Input rows>
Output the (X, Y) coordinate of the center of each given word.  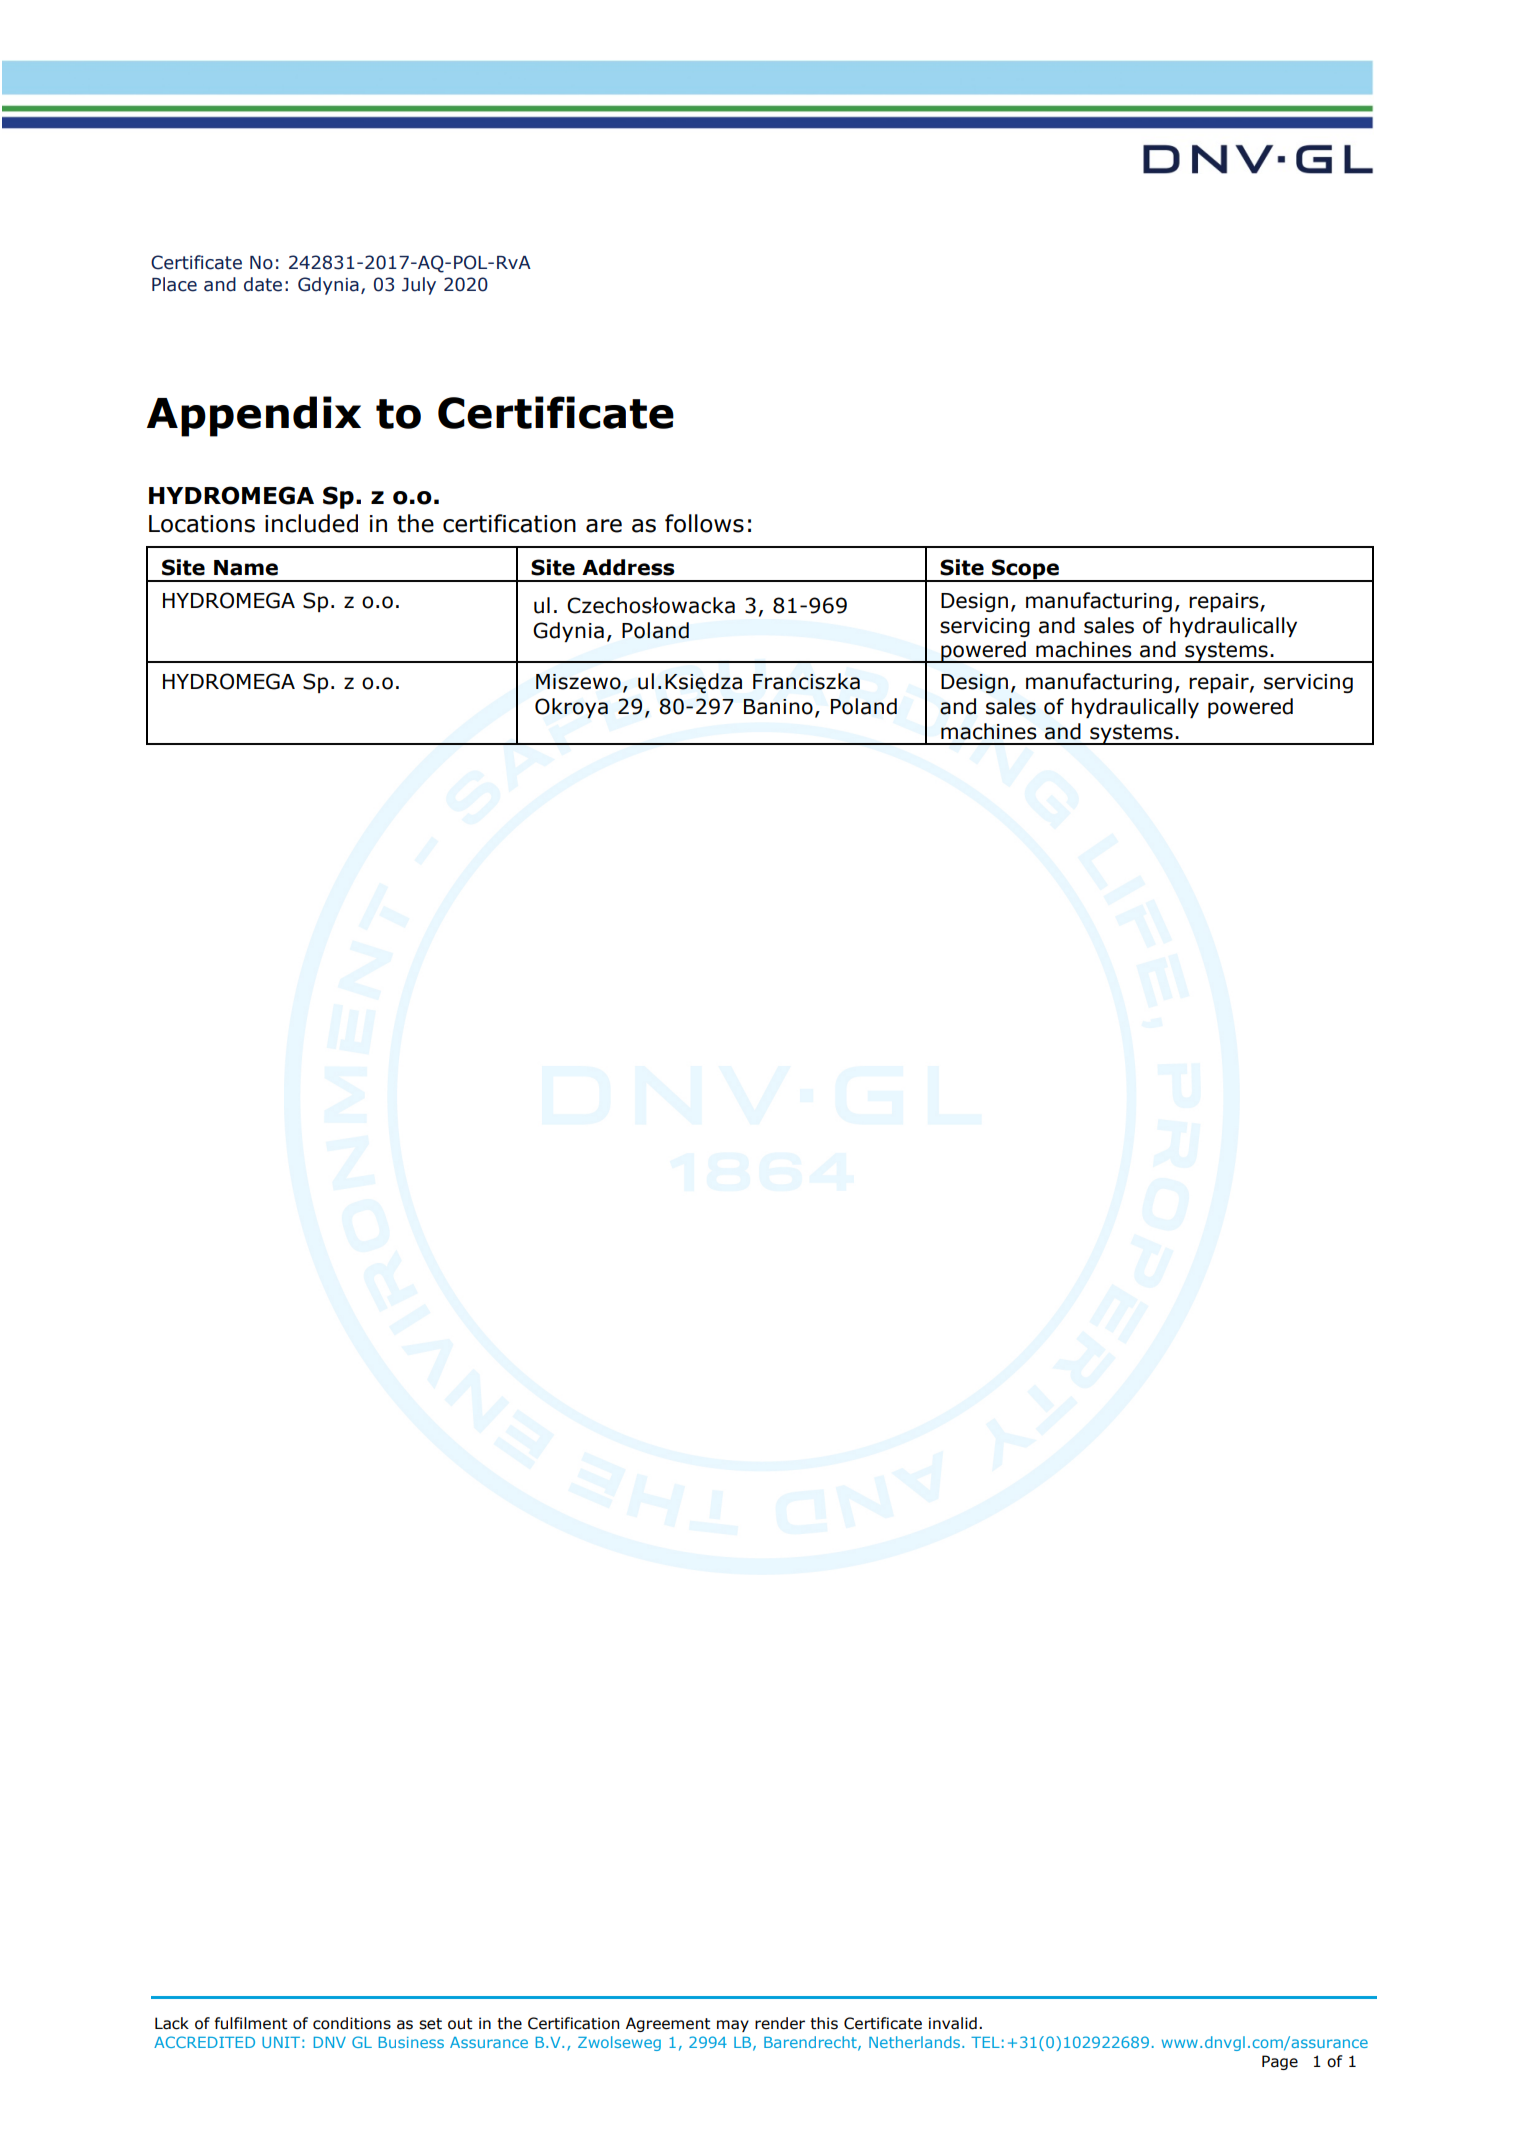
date (263, 284)
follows (704, 523)
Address (628, 567)
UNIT (281, 2042)
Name (246, 568)
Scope (1025, 570)
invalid (953, 2023)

Given problem> Rewrite all of the rows above, replacing "Address" with "Location" and keeping everything else unchanged. Omit the pictures from your answer.

Task result>
Output the (X, Y) coordinate of the center of each given word.  
date (263, 284)
follows (704, 523)
Location (628, 567)
UNIT (281, 2042)
Name (246, 568)
Scope (1025, 570)
invalid (953, 2023)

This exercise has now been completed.